# PROBLEM STATEMENT
Skip every picture, and copy exactly the lines from the one containing "You are a computer-use" to the end of the data.

[Stored records]
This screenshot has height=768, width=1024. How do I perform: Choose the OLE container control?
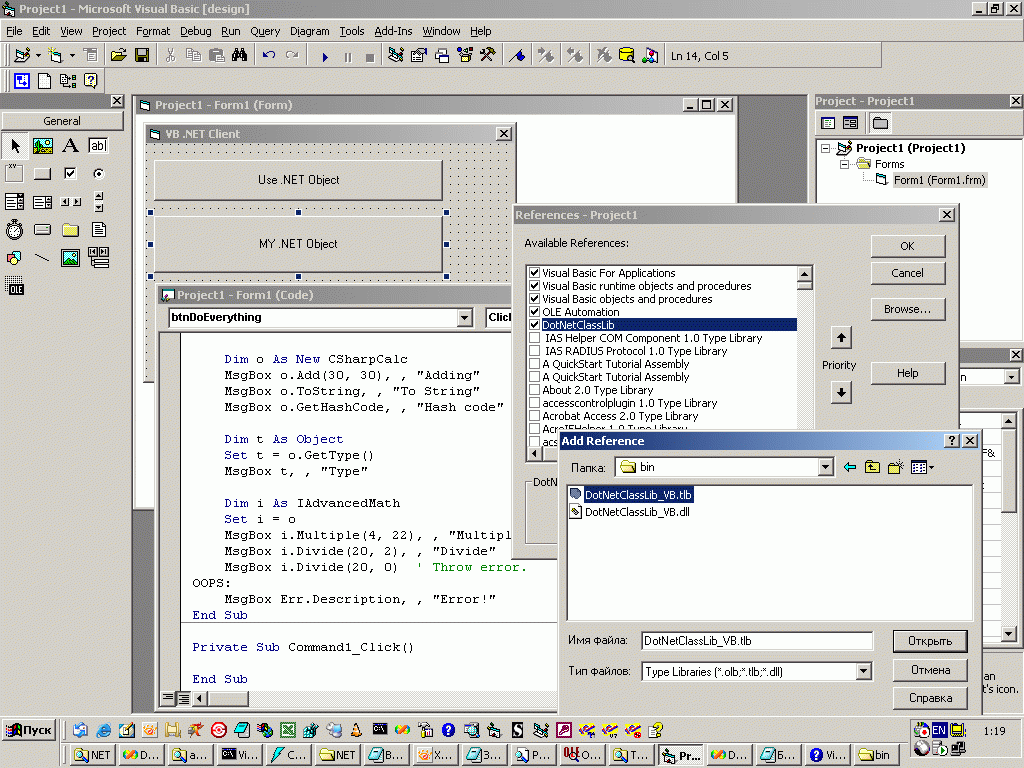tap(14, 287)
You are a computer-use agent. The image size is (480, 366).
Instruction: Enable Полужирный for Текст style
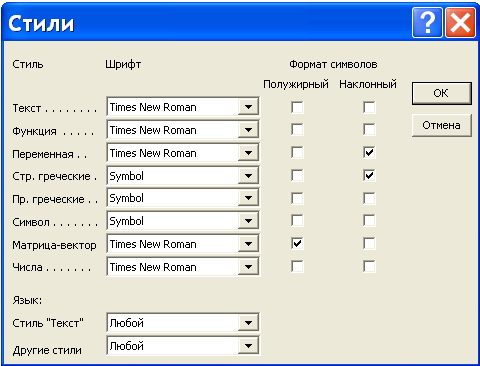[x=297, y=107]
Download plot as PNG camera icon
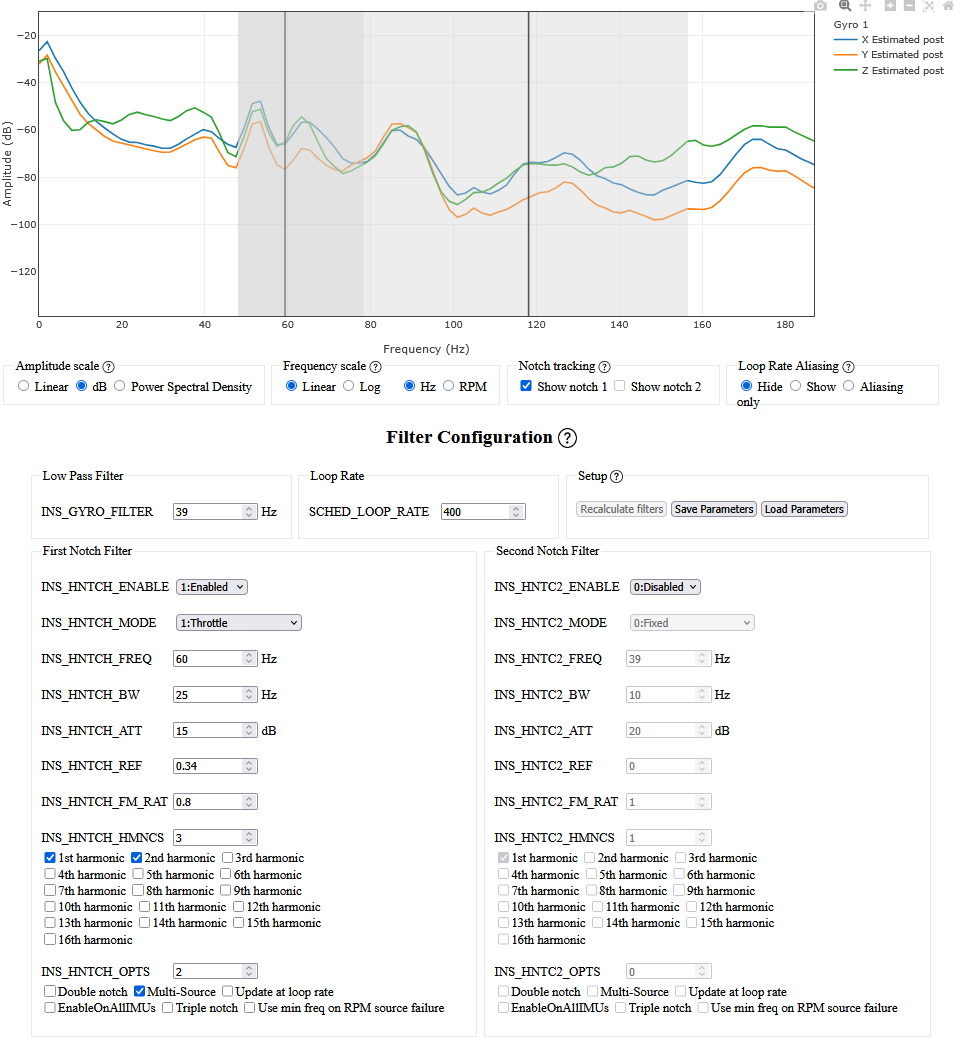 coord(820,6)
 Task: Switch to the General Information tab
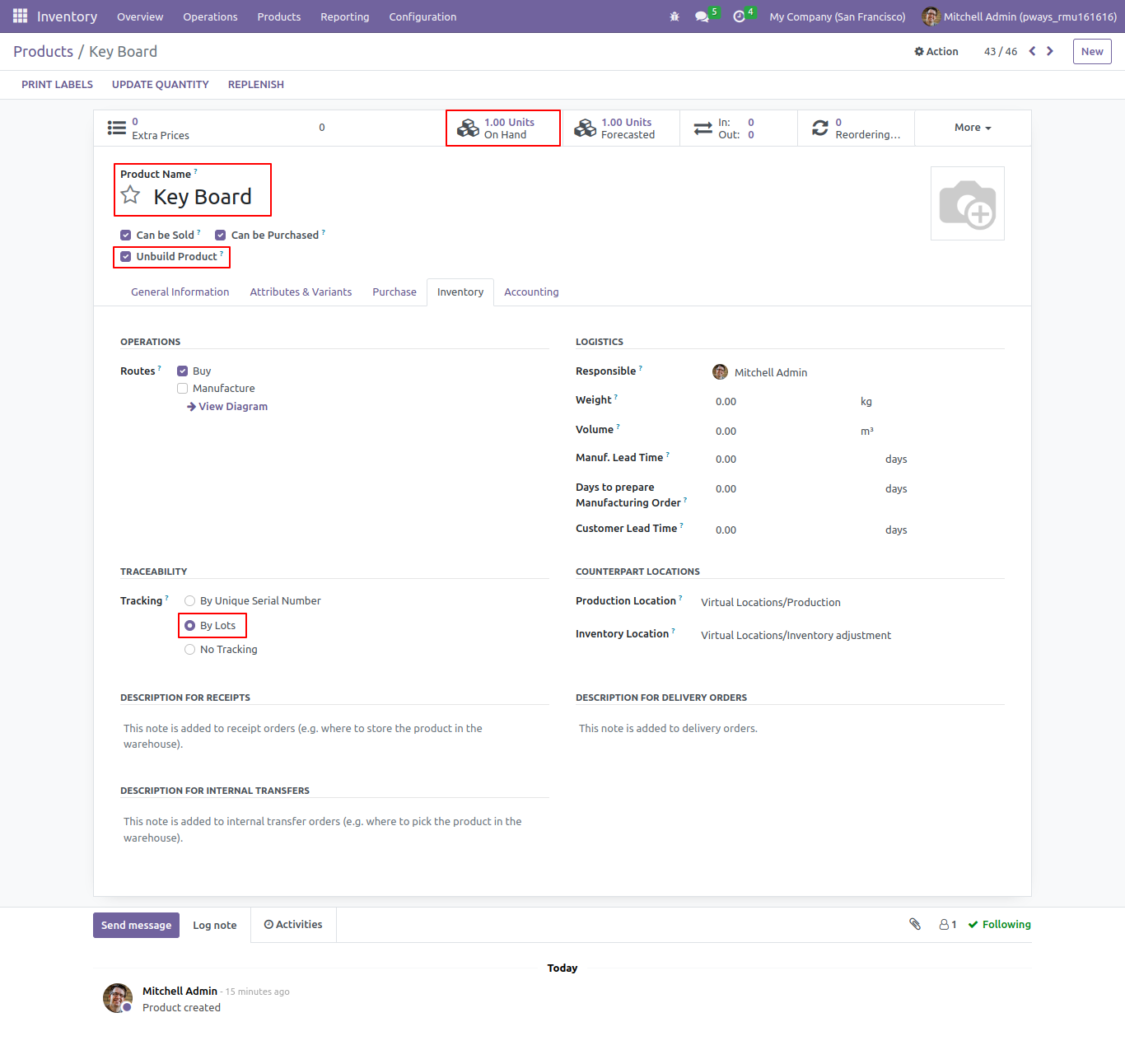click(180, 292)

# RESPONSE BELOW
You are a computer-use agent. The image size is (480, 366).
Instruction: Enable Полужирный for Текст style
[x=297, y=107]
Download plot as PNG camera icon
 coord(820,6)
 Task: Switch to the General Information tab
click(180, 292)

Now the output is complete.